Besoin de subventions

A quelques kilomètres de là, autre village de paysans où un couple approchant les 70 ans élève quelques moutons pour survivre.

"Si je n’avais pas ces moutons, je n’aurais pas de ressources financières. Ça me permet d’acheter des médicaments si j’ai des petites maladies, comme la migraine ou la fièvre. Ça me permet aussi de payer les frais d’électricité, et les engrais. Mais ce n’est pas assez pour manger."

Un paysan de la province du Gansu

à franceinfo

"Les gens disent que nous sommes sortis de la pauvreté, mais je ne peux plus travailler, je suis vieux. Je souhaite que le gouvernement nous donne des aides", explique-t-il.

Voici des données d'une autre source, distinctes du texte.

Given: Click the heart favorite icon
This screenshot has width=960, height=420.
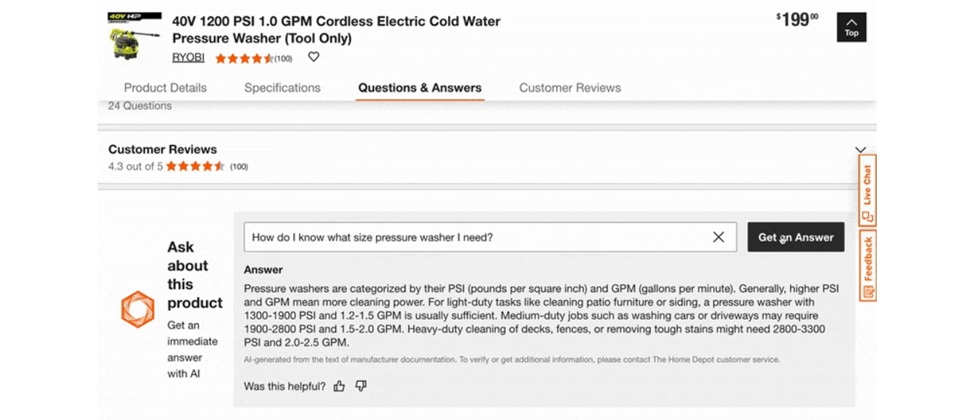Looking at the screenshot, I should click(313, 57).
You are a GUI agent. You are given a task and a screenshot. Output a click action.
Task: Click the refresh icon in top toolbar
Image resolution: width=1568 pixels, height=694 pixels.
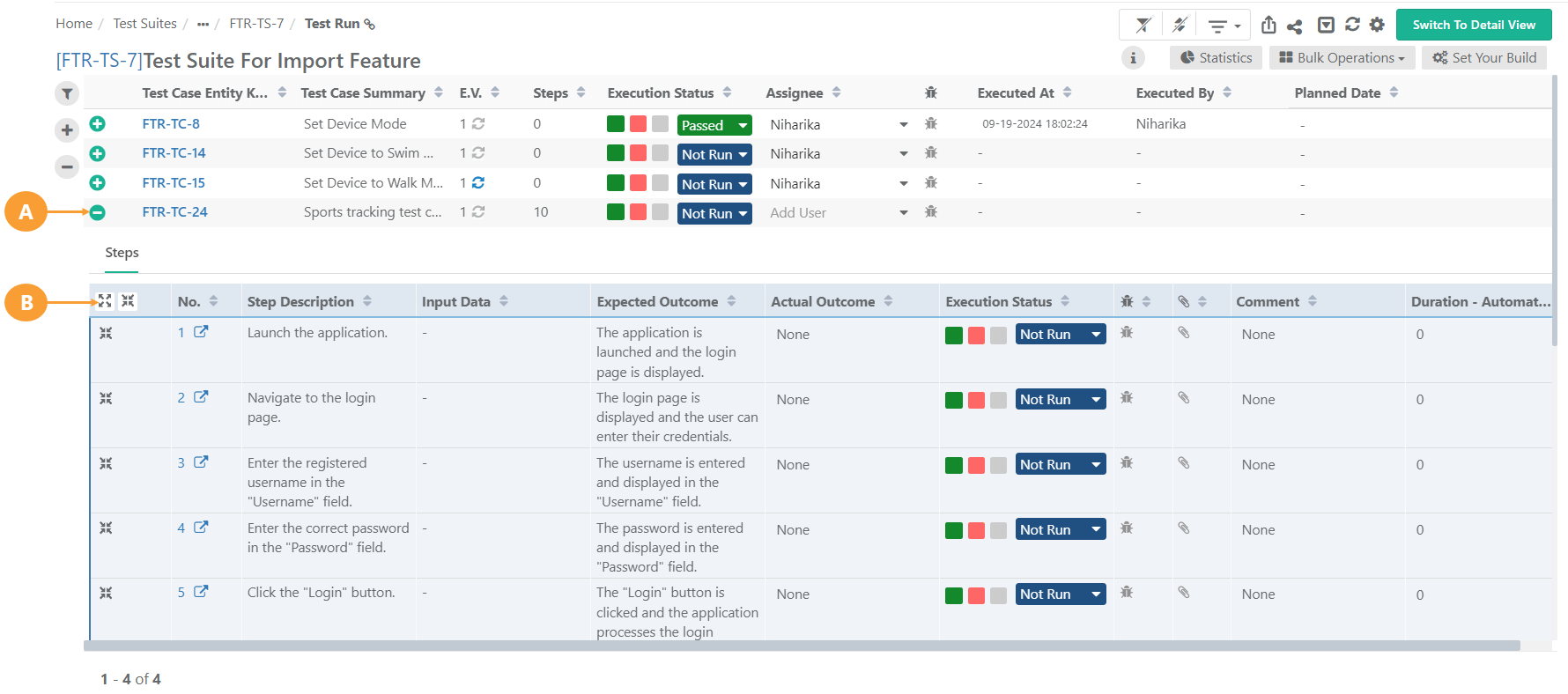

Dans ce village, nous sommes loin des grandes usines chinoises qui exportent dans le monde entier. Mais le ralentissement de l’économie chinoise depuis le Covid se fait également ressentir, raconte le paysan de 73 ans rencontré dans le premier village : "L'économie n'est pas bonne. Il n’y a pas de boulot dans les chantiers, et même pas dans les usines du sud du pays. Du coup, les villageois restent ici. Avant, presque 40 villageois partaient travailler et seules les personnes âgées restaient ici. Cette année, ils ne sont même pas partis après le Nouvel an."

Et difficile de compter sur les retraites. Ces paysans perçoivent généralement de toutes petites pensions qui peuvent, dans certains cas dans la province du Gansu, ne pas dépasser les 113 Yuans par personne et par mois, l’équivalent de 14 euros.